U.S. Export-Import Bank

Photographer: Charles Mostoller/Bloomberg

Nations love exports — and the jobs and tax revenue that come with them. The U.S. was desperate for more of them during the Great Depression when it created a national bank to finance loans for exports. That was the Export-Import Bank of the U.S., which was so successful at expanding exports that scores of other nations copied the model. But small-government advocates shut down the bank in 2015, saying it distorted the free market by using tax dollars to pick business winners and losers. Its supporters didn’t give up. The bank, seen as a success story for most of its 83 years, has (sort of) come back to life.
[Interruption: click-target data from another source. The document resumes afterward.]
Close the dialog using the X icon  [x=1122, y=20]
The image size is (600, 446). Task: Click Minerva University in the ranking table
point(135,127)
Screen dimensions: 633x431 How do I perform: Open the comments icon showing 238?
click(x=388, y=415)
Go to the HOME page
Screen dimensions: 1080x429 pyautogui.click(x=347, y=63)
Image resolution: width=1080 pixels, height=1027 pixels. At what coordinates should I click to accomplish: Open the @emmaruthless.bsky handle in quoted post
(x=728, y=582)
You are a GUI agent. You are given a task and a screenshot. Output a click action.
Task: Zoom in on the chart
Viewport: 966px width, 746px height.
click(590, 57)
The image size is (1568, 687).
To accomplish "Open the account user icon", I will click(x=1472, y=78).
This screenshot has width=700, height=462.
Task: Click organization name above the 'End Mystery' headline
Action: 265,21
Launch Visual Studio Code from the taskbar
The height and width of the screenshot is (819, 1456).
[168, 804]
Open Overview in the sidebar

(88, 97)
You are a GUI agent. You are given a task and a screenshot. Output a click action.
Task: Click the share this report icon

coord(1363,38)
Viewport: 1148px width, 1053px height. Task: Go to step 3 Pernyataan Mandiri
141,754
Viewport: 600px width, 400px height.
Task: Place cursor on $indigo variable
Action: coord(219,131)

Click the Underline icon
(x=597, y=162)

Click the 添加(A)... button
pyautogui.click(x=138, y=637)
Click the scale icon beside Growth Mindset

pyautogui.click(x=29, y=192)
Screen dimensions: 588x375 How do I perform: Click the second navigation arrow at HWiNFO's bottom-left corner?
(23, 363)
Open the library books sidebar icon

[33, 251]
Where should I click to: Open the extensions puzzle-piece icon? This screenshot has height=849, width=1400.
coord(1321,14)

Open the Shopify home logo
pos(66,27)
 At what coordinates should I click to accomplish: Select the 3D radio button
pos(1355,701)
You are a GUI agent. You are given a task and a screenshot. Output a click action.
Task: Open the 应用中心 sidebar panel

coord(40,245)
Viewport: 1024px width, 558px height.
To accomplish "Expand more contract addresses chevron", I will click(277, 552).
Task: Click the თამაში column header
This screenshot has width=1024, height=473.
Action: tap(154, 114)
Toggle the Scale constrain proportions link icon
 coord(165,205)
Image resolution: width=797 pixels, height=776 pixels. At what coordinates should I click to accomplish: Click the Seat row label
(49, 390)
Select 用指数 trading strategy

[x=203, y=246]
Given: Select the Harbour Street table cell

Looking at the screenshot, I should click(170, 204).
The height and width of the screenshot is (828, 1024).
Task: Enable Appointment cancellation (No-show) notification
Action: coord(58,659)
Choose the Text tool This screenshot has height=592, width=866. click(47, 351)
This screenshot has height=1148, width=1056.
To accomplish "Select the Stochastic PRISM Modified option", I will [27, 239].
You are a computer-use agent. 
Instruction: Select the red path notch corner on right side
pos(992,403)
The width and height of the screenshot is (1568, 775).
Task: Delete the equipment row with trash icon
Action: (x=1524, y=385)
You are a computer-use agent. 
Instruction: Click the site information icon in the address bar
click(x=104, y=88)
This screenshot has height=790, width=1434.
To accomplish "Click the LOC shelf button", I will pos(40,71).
Wilbur Ross, President Donald Trump’s secretary of commerce, said in his confirmation hearing that there could be justifications for keeping the Export-Import Bank going. He appears to have convinced the president, who in mid-April said he supported keeping the bank, after having denounced it on the campaign trail. He’ll have to convince some congressional Republicans, including Speaker of the House of Representatives Paul Ryan, who’s called the bank’s practices “crony capitalism” because two-thirds of its money went to just 10 companies. Congress let the bank’s lending authority expire after June 30, 2015, but enough Republicans in the House joined Democrats to force a vote that October to bring back the lender. In December 2015, negotiators from both chambers of Congress reached an agreement that revived the bank’s lending authority through September 2019. Senator Richard Shelby, a Republican who opposes the bank, then took matters into his own hands. He’s held up votes for nominees to the Ex-Im board, preventing the bank from having the quorum needed to approve loans of more than $10 million. Ex-Im’s lending has been tepid since then.